His strategy is to use his own “unique selling point” as an award-winning chef combined with special, upper-end menu nights. His next is a series of wine nights which will pair five varieties of Champagne across five courses.

Meanwhile, as the countdown to Jamie’s arrival begins, restaurateurs are braced.

“As soon as one restaurant opens, it has to steal diners from someone else,” says Mark.

“Jamie Oliver in particular will have a huge impact on the middle market.”


Edinburgh’s busy restaurant scene sees many come and others go. So where’s the fresh meat?

• The Spice Lounge Kitchen, a mix of luxury Indian, tapas and fusion, opens at Craigmount View, Corstorphine later this month on the site of the former Rainbow Inn.

• Jamie Oliver’s Jamie’s Italian launches at the refurbished Assembly Rooms in George Street in July.

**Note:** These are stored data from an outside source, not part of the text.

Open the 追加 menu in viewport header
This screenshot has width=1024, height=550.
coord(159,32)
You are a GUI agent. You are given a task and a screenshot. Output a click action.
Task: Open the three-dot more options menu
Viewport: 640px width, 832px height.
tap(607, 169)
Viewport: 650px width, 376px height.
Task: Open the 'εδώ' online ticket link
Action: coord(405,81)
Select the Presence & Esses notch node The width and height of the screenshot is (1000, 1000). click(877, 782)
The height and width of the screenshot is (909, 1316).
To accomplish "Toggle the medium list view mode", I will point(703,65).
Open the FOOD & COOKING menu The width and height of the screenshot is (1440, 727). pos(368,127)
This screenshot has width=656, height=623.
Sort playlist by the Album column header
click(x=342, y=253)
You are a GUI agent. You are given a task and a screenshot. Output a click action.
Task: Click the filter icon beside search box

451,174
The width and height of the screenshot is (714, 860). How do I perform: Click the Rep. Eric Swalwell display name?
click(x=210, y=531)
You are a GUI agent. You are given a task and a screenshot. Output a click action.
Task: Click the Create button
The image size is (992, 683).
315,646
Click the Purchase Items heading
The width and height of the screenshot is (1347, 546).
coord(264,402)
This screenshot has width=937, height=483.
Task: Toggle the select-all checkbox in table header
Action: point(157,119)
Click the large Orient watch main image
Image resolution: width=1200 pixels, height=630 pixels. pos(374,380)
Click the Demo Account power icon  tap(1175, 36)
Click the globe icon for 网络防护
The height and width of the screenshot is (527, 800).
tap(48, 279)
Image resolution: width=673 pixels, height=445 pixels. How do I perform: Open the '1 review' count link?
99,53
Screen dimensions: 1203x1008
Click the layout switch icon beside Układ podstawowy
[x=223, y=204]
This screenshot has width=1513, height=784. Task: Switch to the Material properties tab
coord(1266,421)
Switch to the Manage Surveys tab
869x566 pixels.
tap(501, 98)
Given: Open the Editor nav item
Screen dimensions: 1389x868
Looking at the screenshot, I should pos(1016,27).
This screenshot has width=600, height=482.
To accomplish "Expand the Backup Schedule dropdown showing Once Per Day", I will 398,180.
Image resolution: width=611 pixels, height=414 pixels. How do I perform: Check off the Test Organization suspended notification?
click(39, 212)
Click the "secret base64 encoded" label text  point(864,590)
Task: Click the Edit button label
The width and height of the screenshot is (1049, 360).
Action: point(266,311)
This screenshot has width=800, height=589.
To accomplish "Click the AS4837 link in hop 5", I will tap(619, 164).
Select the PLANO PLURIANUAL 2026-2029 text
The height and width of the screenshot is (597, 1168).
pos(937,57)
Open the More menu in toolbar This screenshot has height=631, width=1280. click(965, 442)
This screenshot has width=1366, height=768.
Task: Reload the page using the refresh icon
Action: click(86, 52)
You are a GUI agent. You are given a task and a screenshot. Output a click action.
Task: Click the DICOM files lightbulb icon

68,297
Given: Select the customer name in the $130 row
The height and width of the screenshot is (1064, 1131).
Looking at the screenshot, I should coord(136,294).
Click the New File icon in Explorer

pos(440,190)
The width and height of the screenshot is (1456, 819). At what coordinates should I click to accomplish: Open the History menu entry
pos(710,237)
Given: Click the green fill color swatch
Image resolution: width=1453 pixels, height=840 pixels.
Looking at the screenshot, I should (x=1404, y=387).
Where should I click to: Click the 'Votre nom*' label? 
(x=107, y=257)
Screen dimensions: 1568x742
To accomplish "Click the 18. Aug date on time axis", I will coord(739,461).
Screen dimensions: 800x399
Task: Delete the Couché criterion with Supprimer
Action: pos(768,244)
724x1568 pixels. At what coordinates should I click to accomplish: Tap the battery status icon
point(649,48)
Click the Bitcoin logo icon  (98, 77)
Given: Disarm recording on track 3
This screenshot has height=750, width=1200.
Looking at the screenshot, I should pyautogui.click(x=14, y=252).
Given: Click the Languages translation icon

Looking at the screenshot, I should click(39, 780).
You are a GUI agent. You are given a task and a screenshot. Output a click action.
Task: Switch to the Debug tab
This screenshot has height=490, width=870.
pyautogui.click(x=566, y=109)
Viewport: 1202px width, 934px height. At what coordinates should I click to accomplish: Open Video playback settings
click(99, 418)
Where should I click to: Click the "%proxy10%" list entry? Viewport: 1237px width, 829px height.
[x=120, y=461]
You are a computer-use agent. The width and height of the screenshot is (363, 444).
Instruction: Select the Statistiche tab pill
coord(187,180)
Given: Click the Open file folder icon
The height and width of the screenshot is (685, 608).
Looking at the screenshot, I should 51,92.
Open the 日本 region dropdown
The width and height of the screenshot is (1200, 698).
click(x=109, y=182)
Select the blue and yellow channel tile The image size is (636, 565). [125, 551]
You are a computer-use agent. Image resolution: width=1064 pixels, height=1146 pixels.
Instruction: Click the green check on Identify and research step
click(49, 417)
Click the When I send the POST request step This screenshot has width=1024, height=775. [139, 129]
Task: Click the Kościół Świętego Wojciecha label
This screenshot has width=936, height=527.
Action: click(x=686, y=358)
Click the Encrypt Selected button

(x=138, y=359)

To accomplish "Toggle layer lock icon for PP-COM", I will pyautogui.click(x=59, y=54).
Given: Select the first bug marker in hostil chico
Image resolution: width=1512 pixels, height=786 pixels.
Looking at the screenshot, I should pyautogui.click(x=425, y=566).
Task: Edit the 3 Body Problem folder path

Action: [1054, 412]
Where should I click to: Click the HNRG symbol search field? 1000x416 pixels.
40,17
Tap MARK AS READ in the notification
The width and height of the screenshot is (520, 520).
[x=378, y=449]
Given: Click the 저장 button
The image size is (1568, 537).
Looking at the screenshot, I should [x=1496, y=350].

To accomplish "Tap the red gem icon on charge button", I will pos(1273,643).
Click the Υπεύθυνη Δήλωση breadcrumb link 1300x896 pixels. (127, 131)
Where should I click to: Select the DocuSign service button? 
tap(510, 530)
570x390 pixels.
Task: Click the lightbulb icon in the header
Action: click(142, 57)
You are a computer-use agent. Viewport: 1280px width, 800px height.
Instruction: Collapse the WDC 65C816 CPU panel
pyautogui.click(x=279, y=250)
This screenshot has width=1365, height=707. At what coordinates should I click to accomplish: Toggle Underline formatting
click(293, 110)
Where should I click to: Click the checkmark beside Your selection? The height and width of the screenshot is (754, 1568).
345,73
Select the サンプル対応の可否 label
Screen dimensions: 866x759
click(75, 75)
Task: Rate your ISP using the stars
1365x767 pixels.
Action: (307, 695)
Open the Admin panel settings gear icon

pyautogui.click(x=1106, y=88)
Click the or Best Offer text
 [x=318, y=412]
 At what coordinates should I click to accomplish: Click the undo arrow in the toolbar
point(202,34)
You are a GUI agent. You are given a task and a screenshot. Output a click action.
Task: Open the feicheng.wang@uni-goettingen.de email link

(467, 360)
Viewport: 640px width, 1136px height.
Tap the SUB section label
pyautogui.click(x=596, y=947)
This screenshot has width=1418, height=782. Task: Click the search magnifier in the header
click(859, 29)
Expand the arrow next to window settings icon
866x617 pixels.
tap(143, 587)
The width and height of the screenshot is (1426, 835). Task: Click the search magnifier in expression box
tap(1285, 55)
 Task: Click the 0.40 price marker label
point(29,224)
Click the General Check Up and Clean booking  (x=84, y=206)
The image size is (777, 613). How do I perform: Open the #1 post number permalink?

The £2m restaurant will cater for 240 diners.

• Purslane, run by ex-Balmoral chef Paul Gunning, recently opened in St Stephen Street, Stockbridge. Earlier this month the Sheraton Grand Hotel opened One Square, a 100-seat restaurant.

• London chefs Chris and Jeff Galvin will run a mid-range Brasserie and upmarket Pompadour Restaurant at the refurbished Caledonia Hotel in Autumn.

• Two new hotels with restaurants are earmarked for former Scottish Provident offices and the former head office of Scottish Life in St Andrew Square.

• Andrew and Lisa Radford, who ran restaurants The Atrium and Blue until they closed last year, are opening 80-seat Timberyard in Lady Lawson Street in July.

• Howies restaurant chain was in the hands of administrators but original owner David Scott, has stepped in to save Howies in Victoria Street and Waterloo Place. They are to be refurbished.


Some major names on Edinburgh’s bustling restaurant scene have served their final courses.

• Fish favourite The Peacock Inn in Newhaven closed just months after its rebirth when owner Peter Carnie Inns was served with a winding-up order over the non-payment of a catering bill

• French restaurant La Garrigue in Eyre Place shut its doors earlier this month. Sister eateries La Garrigue at Jeffrey Street and La Garrigue Bistro in Leith – formerly Daniel’s bistro – remain open.

• David Ramsden’s Rose Street restaurant Seadogs closed recently after two years in business. He continues to run The Dogs and Amore Dogs in Hanover Street.

• Vegetarian diner The Allotment, in Castle Street, shut in November.

• In October The Vintners Rooms in Giles Street, Leith, closed down despite a £40,000 revamp.